Le texte soumis à consultation prévoit qu’à l’avenir ces gestionnaires déposeront un seul dossier, par le biais d’une plateforme numérique qui doit être créée, et qu’ils obtiendront une réponse unique dans un délai de deux mois. Ils seront soumis à un régime déclaratif, sauf dans certaines circonstances où ils devront solliciter une autorisation. « Le postulat est qu’une réglementation plus lisible et mieux appliquée permettra de prévenir les destructions, d’en faciliter le contrôle et de sécuriser les gestionnaires et propriétaires de haies, et in fine d’encourager les plantations et leur gestion durable », justifie le gouvernement.

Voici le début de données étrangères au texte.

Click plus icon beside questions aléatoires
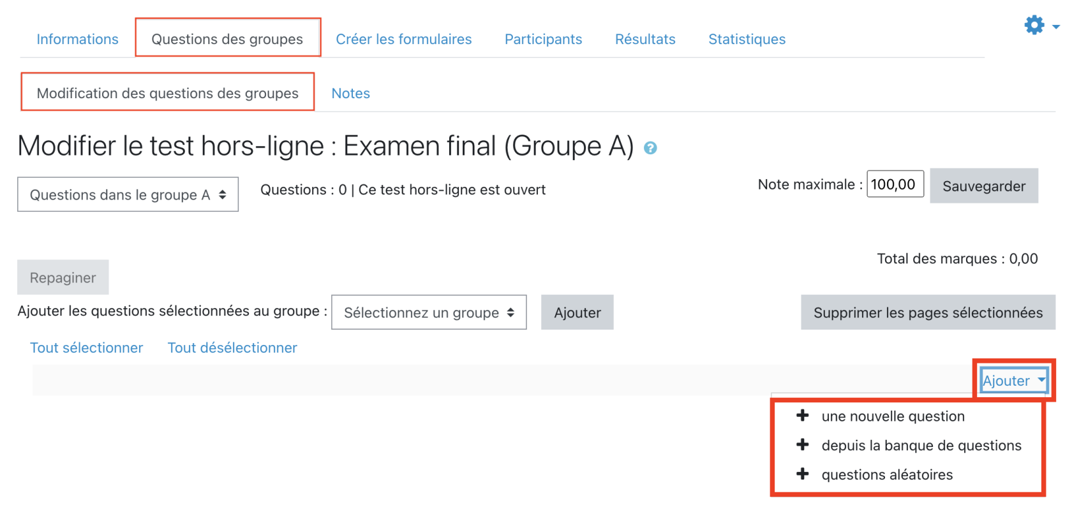This screenshot has width=1072, height=505. click(x=803, y=474)
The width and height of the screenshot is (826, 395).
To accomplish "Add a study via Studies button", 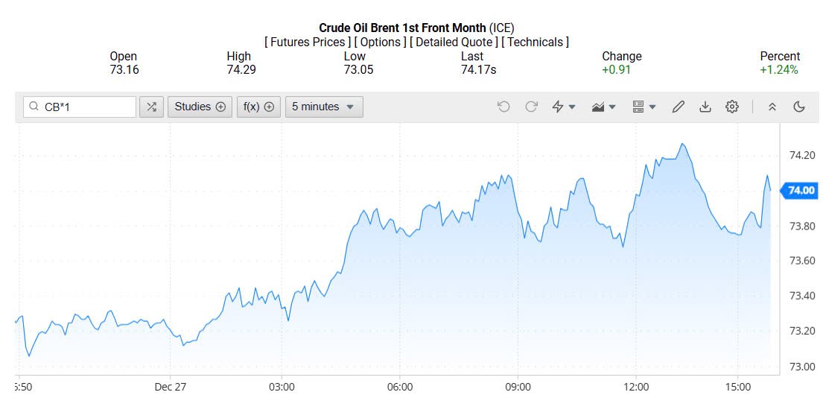I will click(200, 107).
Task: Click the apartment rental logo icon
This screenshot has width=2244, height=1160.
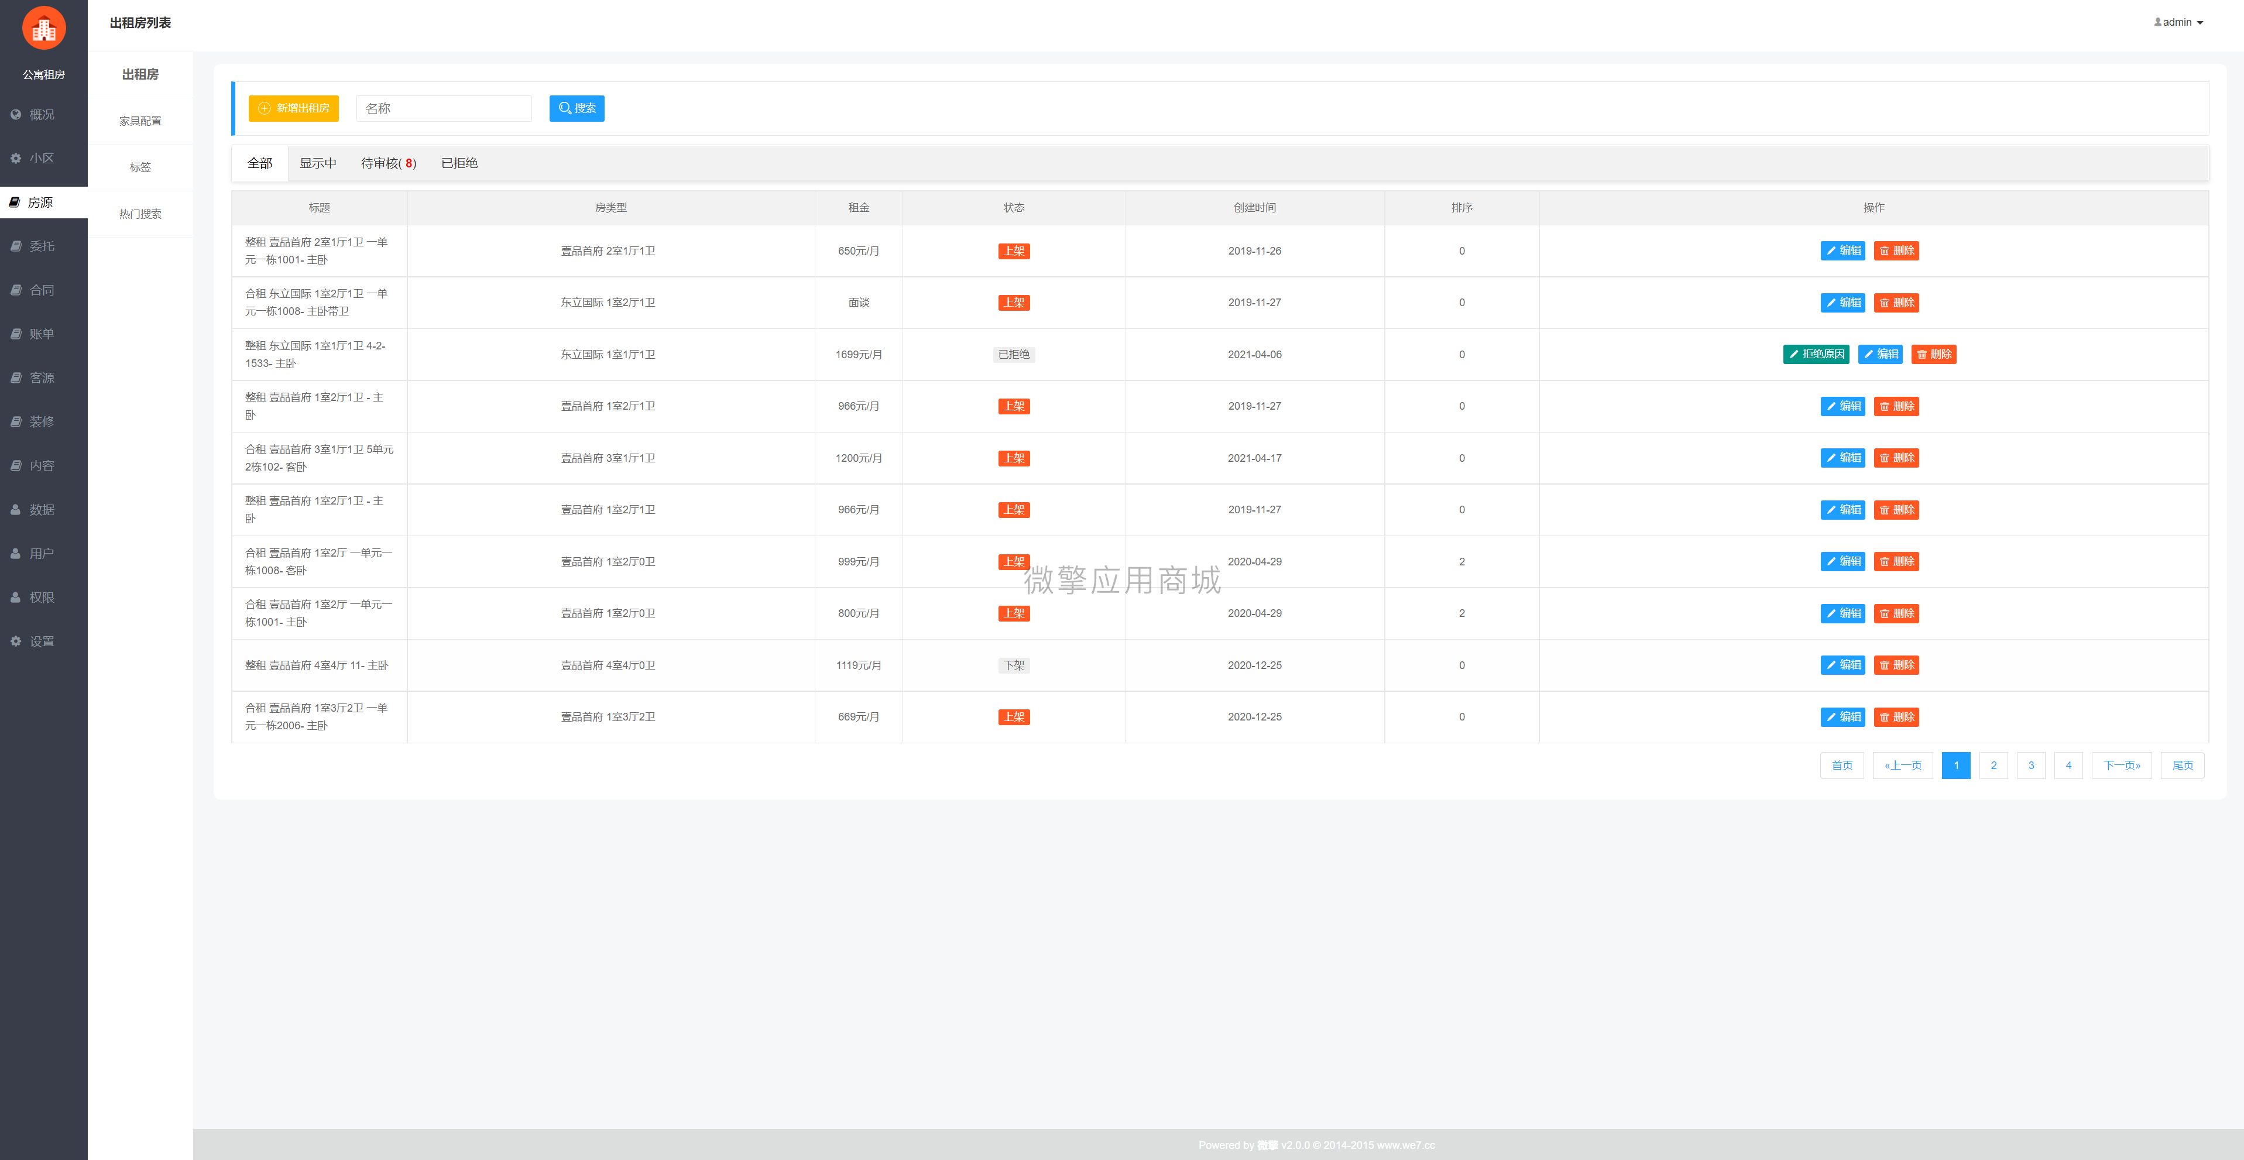Action: [x=44, y=29]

Risque d’une augmentation des arrachages
A ce stade, le décret suscite pourtant une vive opposition d’organisations environnementales, qui estiment qu’il risque de conduire à une augmentation des arrachages. Environ 24 000 kilomètres de haies ont disparu chaque année en France entre 2017 et 2022, deux fois plus qu’entre 2006 et 2014, alors que ces infrastructures écologiques sont essentielles à la préservation de la biodiversité, au stockage du carbone ou encore à la lutte contre l’érosion. « En théorie, cette simplification est positive : jusqu’ici, certaines règles étaient peu ou pas appliquées faute de procédure claire. Mais, en pratique, les modalités prévues risquent (…) d’autoriser la destruction d’un grand nombre de haies sans encadrement suffisant et en insécurisant le demandeur », alerte le Réseau haies France.
« Depuis 1950, 70 % des haies ont disparu et le rythme s’accélère depuis 2019, insiste aussi Cédric Marteau, directeur général de la Ligue pour la protection des oiseaux (LPO). La priorité doit être de protéger strictement les haies existantes. »

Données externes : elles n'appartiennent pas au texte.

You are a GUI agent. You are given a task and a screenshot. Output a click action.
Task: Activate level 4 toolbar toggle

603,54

Les craintes des organisations sont liées à la définition de la haie qui pourrait ne pas retenir les « trouées » de plus de cinq mètres, ces espaces avec seulement une végétation basse entre des arbustes ou des arbres. Leur exclusion entraînerait automatiquement une estimation à la baisse du linéaire arraché, mais aussi de celui qui devrait être replanté pour « compenser » la destruction, le texte prévoyant qu’un mètre de haies soit planté pour compenser un mètre enlevé. « Ce ratio n’est pas acceptable, juge en outre Fabienne Nogues, responsable du service agriculture et forêts à la LPO. Quand on détruit une haie ancienne, on détruit des habitats et un équilibre écologique, qu’il faut au minimum une dizaine d’années pour recréer. »
Une simple déclaration
Pour les associations et le CNPN, le projet de décret met trop l’accent sur cette compensation en faisant l’impasse sur les mesures visant à éviter l’arrachage ou à en réduire l’impact, et permet que les haies soient détruites à partir d’une simple déclaration dans un nombre de cas trop importants. Ces organismes s’inquiètent aussi du fait que l’absence de réponse de l’administration dans les deux mois vaudra acceptation tacite.

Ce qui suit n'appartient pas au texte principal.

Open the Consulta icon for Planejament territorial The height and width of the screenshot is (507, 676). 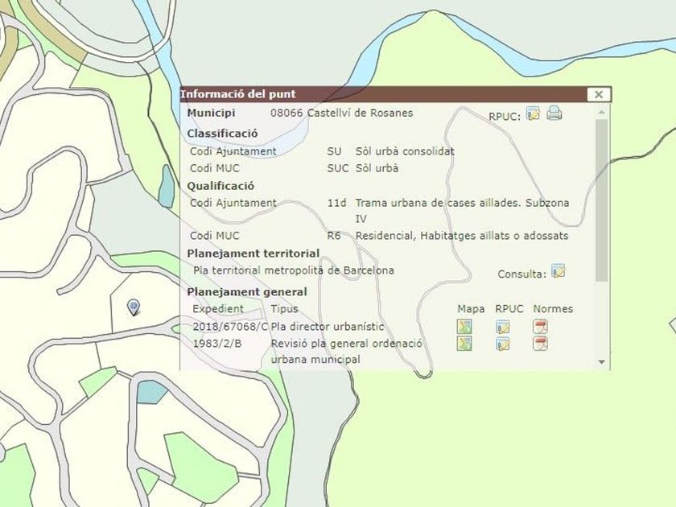coord(558,271)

« Quels seront les moyens effectivement alloués pour le traitement des demandes ? Pour le contrôle des autorisations ? Que se passera-t-il si les services sont surchargés de demandes, toutes déposées au même moment ? », écrit Agir pour l’environnement. Le CNPN qualifie ce délai d’« ingérable », et appelle à l’étendre à dix semaines. L’automatisation du traitement des dossiers à partir de cartographies générées par des photos aériennes pourrait également aboutir à des erreurs importantes.
Ce projet de décret doit être signé par le premier ministre, Sébastien Lecornu, et les ministres de l’agriculture, Annie Genevard, et de la transition écologique, Monique Barbut, et devrait entrer en vigueur le 30 mars 2026.